• [Exercise instructions] Pick out every line of the records that contains the word "screenshot", and copy each of those lines in full.

• [Source data]
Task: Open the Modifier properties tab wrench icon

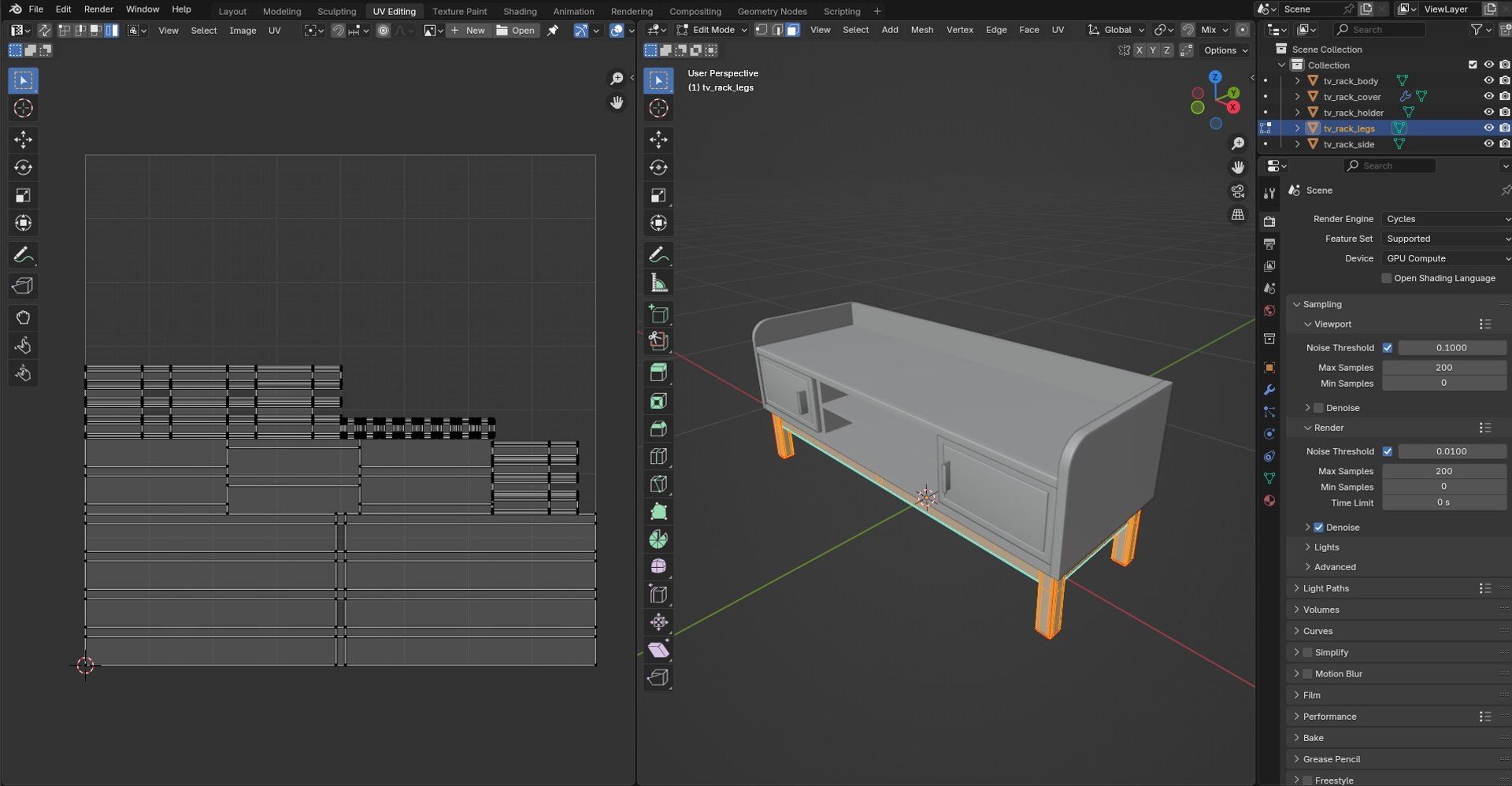Action: click(1269, 390)
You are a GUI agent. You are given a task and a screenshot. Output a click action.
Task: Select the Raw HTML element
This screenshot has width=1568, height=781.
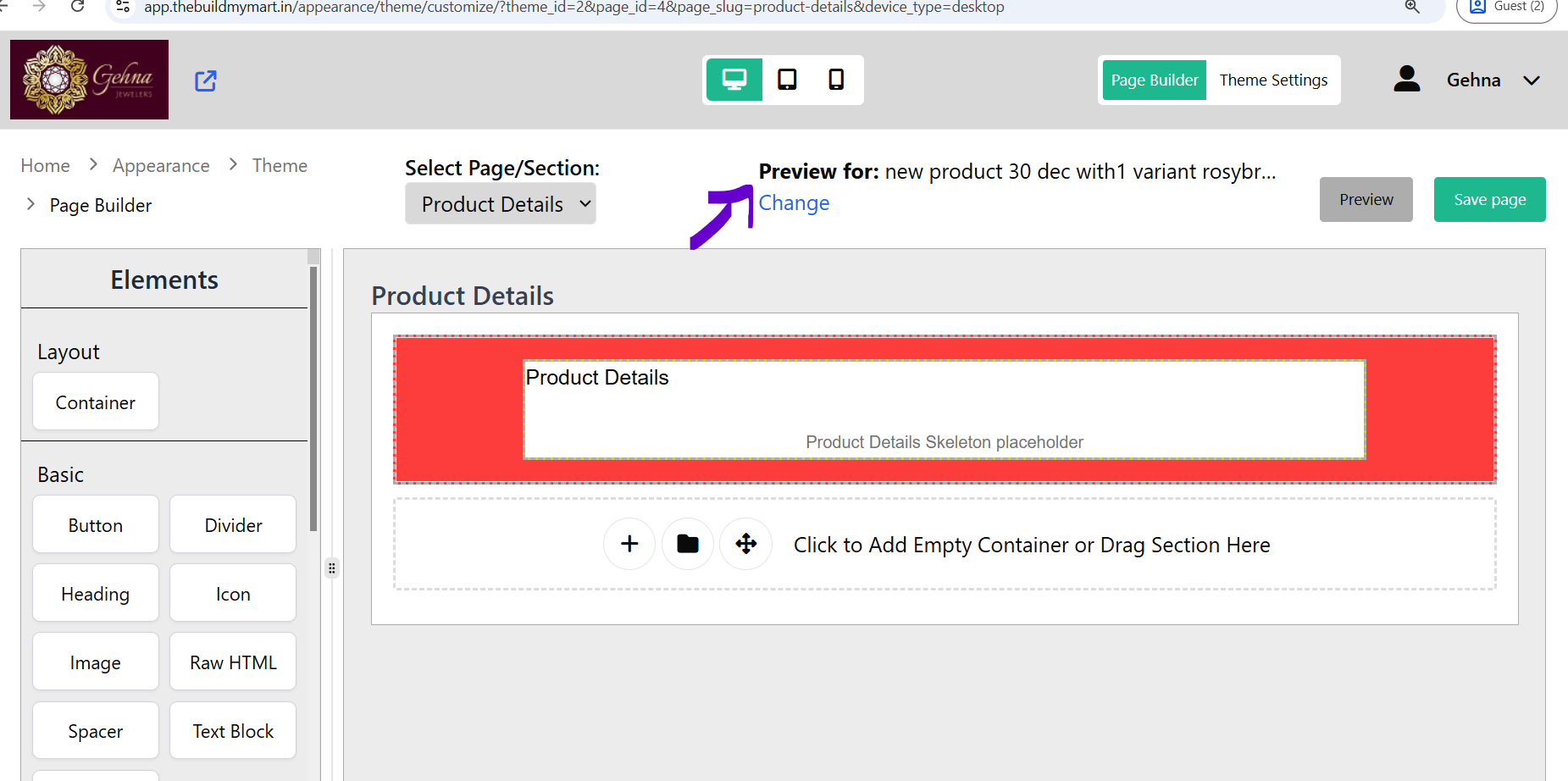(233, 662)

• [Answer to this problem]
You are a GUI agent. You are given a task and a screenshot. Output a click action.
This screenshot has width=1568, height=781.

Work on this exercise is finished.